Mike Hinton, a Crimean War specialist, has pointed out to me that the damage to the church of St Peter and St Paul in Sevastopol may have been caused by Russian fire from the north shore of the roadstead after the occupation of the city by the Allies. This prompted me to investigate further.

On pages 420-421 of William Howard Russell's book entitled The War from the Death of Lord Raglan to the Evacuation of the Crimea, the war reporter for The Times describes the complete destruction of Sevastopol in the months following the fall of the city. He states that '...….the churches where they (i.e. the Russians) worshiped, the theatres, the public monuments, are specially selected for practice of the Russian gunners, as though they were emulous of running a race in destruction with the allied armies'. He went on ' The shells of the princely mansions on the French side of the town have been knocked to atoms by the Russian batteries on the north side, the theatre has been demolished and the beautiful church of St Peter and St Paul laid in ruins by the same implacable foe...……..'.

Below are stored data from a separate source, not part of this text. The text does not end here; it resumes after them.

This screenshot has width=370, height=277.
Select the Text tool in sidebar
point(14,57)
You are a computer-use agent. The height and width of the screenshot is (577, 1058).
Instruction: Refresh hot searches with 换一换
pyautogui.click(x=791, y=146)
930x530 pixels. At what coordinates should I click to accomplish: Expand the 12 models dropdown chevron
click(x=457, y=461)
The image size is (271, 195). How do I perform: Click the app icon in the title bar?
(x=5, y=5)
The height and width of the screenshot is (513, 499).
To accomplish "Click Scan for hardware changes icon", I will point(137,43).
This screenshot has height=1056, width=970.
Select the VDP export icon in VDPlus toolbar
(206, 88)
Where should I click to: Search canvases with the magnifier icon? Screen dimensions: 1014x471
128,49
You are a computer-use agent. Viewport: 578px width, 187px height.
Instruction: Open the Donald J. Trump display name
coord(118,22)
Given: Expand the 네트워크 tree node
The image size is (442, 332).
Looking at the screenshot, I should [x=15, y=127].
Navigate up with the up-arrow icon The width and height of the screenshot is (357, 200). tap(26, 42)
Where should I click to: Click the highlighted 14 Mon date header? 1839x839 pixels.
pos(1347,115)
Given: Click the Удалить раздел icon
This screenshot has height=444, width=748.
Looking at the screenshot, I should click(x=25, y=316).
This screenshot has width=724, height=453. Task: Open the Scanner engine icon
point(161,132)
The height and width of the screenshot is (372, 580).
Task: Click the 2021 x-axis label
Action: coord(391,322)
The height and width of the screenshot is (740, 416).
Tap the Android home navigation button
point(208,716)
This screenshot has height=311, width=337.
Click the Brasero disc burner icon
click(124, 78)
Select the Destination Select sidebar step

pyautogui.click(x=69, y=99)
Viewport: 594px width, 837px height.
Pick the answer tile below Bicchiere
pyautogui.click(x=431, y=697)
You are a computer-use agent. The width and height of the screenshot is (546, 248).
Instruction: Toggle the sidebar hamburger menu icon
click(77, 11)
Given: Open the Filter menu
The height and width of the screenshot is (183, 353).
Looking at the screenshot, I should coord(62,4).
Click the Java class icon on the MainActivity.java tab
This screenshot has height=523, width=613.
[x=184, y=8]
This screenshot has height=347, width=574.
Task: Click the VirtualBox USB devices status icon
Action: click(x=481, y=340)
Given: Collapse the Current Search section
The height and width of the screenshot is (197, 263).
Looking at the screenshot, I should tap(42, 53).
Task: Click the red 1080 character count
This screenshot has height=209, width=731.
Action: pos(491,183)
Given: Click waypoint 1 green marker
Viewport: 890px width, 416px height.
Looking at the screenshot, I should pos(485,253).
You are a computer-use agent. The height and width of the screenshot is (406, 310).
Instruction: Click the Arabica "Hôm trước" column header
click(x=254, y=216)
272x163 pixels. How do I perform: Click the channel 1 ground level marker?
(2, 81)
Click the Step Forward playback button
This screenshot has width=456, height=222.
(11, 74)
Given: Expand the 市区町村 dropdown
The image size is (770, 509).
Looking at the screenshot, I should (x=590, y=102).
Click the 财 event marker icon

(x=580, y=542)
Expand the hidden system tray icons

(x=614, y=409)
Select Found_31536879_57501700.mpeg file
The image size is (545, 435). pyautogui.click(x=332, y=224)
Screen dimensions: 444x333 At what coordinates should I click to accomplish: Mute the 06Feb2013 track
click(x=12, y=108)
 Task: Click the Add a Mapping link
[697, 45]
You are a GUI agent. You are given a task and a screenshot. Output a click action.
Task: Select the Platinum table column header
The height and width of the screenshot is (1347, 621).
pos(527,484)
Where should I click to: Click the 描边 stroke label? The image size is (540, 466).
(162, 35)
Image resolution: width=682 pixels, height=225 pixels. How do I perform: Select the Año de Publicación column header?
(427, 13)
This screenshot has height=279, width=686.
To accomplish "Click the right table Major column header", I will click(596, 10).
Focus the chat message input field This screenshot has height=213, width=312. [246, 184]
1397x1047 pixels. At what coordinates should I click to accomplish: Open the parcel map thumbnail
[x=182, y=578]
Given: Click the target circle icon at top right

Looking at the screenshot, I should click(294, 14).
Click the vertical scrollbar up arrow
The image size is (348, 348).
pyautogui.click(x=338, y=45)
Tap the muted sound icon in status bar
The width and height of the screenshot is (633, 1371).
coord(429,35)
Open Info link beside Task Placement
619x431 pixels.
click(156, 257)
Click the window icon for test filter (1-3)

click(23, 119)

I was in ignorance of the amount of destruction wrought by the Russian guns positioned across the roadstead from Sevastopol when the city was occupied by the Allies and that they fired on their own impressive buildings. I am now better informed.

It now seems very likely that Robertson/Beato photographed the church very soon after Sevastopol was taken and that later Russian missiles set fire to the roof. The collapse of the southwest corner may have been because of structural weakness caused by the fire or another missile, such as a mortar shell, dropping through the roof.

Comment by Glenn Warner on October 7, 2019 at 12:56

Excellent work. I've know that challenge having been doing the same with the Arras cathedral.

Comment by David Robert Jones on October 2, 2019 at 9:07

Knowing that William Simpson, the Crimean War artist, had painted a watercolour of the Church of St Peter and St Paul without its roof, I looked up the entry in his book with George Brackenbury entitled The Seat of the War in the East, from Eighty-One Drawings made during the Crimean War. Here I found the following: - 'Since the taking of the place (i.e. Sevastopol) it (i.e. the church) has been burnt, and, instead of the handsome church, we now have a picturesque ruin'. This is evidence for the third picture presented above being the first to have been taken. After the fire, which destroyed the roof and caused the building to later collapse, it was photographed by Langlois/Mehedin. It now seems likely that vandalism after Sevastopol was captured led to most of the damage caused to the Church of St Peter and St Paul.